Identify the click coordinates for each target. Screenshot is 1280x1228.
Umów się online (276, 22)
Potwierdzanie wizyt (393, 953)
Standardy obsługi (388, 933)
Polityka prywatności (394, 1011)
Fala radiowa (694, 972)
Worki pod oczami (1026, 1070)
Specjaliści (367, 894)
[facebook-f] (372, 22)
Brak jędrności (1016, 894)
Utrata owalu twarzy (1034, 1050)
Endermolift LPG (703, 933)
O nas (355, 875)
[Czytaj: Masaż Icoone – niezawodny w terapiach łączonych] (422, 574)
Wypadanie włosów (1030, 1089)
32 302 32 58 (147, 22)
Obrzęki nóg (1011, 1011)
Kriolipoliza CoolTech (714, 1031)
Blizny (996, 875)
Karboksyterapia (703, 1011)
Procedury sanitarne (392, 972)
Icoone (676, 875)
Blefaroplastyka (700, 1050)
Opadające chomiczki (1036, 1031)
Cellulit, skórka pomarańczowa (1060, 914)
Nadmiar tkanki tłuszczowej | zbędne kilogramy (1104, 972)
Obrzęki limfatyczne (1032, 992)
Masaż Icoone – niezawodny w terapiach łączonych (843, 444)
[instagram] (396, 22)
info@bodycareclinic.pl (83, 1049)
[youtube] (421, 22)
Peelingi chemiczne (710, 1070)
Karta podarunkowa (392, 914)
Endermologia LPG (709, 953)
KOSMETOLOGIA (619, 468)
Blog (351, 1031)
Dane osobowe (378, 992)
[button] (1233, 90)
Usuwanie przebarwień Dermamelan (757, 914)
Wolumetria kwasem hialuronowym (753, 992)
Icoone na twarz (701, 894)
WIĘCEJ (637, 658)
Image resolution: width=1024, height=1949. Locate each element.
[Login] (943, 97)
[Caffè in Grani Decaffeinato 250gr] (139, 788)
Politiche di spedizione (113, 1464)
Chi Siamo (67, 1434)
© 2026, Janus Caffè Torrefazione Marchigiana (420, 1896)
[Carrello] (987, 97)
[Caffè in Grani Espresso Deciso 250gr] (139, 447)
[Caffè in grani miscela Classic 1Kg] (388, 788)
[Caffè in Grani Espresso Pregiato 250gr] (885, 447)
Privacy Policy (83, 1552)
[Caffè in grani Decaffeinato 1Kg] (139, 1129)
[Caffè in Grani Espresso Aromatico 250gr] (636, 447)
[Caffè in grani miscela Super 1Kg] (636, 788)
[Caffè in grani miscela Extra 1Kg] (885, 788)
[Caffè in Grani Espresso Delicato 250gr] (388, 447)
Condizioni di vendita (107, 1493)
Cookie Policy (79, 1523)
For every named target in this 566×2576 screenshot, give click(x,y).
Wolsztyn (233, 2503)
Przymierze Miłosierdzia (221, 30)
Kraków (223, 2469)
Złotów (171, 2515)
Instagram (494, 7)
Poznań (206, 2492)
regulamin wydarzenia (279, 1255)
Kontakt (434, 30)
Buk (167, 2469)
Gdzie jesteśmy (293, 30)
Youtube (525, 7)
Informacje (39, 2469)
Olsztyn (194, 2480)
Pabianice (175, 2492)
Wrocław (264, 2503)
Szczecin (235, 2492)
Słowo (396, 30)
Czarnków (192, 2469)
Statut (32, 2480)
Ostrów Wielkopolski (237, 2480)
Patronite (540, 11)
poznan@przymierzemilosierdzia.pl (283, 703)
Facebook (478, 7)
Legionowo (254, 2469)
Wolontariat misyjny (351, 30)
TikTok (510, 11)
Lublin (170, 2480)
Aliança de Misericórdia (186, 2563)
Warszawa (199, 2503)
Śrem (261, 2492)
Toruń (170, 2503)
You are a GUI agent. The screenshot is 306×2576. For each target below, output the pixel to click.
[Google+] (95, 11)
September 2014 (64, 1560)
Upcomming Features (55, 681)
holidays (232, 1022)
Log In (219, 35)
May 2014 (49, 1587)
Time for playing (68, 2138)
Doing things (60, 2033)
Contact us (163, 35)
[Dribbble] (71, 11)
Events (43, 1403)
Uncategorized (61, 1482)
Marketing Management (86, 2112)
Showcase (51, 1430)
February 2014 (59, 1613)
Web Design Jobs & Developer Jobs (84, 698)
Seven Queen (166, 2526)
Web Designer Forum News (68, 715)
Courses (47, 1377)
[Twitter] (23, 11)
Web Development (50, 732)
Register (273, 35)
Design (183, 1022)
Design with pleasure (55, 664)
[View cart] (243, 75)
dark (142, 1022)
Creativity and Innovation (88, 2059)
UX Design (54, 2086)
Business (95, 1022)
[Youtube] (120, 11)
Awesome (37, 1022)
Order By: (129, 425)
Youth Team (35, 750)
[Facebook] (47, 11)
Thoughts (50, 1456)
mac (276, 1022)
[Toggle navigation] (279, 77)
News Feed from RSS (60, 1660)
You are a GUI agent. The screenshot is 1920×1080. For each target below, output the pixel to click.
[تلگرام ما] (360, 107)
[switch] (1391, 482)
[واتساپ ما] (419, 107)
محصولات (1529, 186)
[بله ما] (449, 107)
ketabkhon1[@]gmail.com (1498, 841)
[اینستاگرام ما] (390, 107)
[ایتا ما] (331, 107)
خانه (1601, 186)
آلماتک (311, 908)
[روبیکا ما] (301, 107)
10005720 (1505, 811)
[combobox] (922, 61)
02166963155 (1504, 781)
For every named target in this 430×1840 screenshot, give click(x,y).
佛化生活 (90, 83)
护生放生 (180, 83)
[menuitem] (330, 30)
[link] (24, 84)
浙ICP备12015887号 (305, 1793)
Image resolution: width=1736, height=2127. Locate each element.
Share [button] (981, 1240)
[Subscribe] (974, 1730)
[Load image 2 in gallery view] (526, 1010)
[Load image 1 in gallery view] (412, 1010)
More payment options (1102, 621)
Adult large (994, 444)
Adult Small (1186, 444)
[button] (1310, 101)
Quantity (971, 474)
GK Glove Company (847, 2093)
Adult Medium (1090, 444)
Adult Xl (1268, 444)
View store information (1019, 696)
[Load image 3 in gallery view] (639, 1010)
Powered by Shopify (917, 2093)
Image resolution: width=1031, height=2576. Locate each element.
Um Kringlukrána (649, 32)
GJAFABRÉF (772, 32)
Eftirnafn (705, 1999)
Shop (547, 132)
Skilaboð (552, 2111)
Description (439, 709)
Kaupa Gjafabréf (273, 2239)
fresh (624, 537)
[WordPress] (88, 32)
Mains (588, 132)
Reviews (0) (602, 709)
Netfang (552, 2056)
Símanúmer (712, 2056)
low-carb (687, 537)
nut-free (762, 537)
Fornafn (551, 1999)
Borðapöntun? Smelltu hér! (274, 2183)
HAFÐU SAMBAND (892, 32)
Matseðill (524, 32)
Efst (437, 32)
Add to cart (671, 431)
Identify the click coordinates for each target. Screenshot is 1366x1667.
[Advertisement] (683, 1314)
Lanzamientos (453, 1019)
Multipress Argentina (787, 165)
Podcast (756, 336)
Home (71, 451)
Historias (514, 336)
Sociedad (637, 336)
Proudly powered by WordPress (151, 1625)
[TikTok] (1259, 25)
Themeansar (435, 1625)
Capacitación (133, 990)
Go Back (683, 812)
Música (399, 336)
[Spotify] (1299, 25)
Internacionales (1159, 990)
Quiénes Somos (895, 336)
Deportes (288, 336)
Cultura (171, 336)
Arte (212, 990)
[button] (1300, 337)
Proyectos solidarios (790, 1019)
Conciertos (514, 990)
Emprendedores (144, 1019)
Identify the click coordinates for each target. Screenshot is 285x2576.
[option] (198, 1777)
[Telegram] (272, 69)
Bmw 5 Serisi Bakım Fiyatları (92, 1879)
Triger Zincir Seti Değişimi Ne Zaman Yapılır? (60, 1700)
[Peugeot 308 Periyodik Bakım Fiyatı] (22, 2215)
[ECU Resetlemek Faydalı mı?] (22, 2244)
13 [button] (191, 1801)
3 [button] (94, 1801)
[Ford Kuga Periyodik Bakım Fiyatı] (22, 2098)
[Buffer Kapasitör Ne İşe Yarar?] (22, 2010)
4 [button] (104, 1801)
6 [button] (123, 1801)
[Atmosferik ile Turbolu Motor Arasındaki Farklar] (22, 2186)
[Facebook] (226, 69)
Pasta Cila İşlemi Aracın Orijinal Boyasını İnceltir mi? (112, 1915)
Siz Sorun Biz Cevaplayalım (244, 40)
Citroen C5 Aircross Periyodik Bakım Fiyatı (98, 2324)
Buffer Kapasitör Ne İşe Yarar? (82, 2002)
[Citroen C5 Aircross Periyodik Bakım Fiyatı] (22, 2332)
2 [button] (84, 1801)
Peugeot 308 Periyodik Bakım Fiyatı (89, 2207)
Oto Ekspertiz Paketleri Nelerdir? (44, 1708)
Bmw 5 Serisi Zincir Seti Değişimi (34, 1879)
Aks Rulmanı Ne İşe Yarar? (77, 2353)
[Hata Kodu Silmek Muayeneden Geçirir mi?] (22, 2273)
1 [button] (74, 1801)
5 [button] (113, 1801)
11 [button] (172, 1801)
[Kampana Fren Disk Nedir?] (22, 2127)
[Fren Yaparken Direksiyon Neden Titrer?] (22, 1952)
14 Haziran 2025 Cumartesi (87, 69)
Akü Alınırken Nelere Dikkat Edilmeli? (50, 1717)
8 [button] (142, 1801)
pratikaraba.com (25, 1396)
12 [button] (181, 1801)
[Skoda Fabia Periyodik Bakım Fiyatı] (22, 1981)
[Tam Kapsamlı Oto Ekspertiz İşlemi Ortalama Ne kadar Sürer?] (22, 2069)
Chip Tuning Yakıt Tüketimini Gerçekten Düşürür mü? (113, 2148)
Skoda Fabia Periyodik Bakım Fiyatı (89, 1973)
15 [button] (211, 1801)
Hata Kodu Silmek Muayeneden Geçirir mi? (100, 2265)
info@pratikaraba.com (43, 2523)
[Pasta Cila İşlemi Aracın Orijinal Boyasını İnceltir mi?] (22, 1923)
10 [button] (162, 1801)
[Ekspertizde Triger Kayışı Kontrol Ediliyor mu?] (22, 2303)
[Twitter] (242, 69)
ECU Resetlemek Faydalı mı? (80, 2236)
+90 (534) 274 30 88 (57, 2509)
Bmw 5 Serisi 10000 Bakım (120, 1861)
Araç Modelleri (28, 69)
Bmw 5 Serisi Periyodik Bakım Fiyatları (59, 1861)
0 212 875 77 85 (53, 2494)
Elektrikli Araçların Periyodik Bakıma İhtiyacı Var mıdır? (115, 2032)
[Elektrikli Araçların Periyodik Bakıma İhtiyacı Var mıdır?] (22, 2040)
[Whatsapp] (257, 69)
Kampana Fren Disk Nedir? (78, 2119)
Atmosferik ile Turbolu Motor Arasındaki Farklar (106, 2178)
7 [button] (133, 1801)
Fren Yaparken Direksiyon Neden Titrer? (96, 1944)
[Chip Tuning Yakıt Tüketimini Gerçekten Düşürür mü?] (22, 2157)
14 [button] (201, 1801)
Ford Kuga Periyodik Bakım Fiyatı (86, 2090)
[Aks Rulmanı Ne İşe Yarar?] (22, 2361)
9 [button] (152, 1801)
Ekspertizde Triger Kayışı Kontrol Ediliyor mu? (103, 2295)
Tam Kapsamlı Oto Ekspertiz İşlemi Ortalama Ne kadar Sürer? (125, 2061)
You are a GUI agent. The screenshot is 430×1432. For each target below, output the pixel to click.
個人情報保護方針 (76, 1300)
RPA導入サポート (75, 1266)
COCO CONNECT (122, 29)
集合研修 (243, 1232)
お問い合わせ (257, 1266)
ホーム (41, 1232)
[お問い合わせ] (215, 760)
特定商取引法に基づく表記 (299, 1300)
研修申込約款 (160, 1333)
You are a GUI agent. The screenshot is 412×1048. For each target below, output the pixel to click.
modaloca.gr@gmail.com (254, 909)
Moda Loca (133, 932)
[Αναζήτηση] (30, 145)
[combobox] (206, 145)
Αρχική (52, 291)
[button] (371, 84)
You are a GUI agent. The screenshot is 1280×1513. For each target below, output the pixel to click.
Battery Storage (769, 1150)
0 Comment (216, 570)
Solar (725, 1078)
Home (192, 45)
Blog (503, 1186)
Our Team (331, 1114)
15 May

→ Directions:
Your answer must be the lines above from the one containing "[button] (1300, 337)" to the one containing "[Facebook] (226, 69)", both included, restated word for word.

→ Your solution:
[button] (1300, 337)
Proyectos solidarios (790, 1019)
Conciertos (514, 990)
Emprendedores (144, 1019)
Identify the click coordinates for each target. Screenshot is 285x2576.
[option] (198, 1777)
[Telegram] (272, 69)
Bmw 5 Serisi Bakım Fiyatları (92, 1879)
Triger Zincir Seti Değişimi Ne Zaman Yapılır? (60, 1700)
[Peugeot 308 Periyodik Bakım Fiyatı] (22, 2215)
[ECU Resetlemek Faydalı mı?] (22, 2244)
13 [button] (191, 1801)
3 [button] (94, 1801)
[Ford Kuga Periyodik Bakım Fiyatı] (22, 2098)
[Buffer Kapasitör Ne İşe Yarar?] (22, 2010)
4 [button] (104, 1801)
6 [button] (123, 1801)
[Atmosferik ile Turbolu Motor Arasındaki Farklar] (22, 2186)
[Facebook] (226, 69)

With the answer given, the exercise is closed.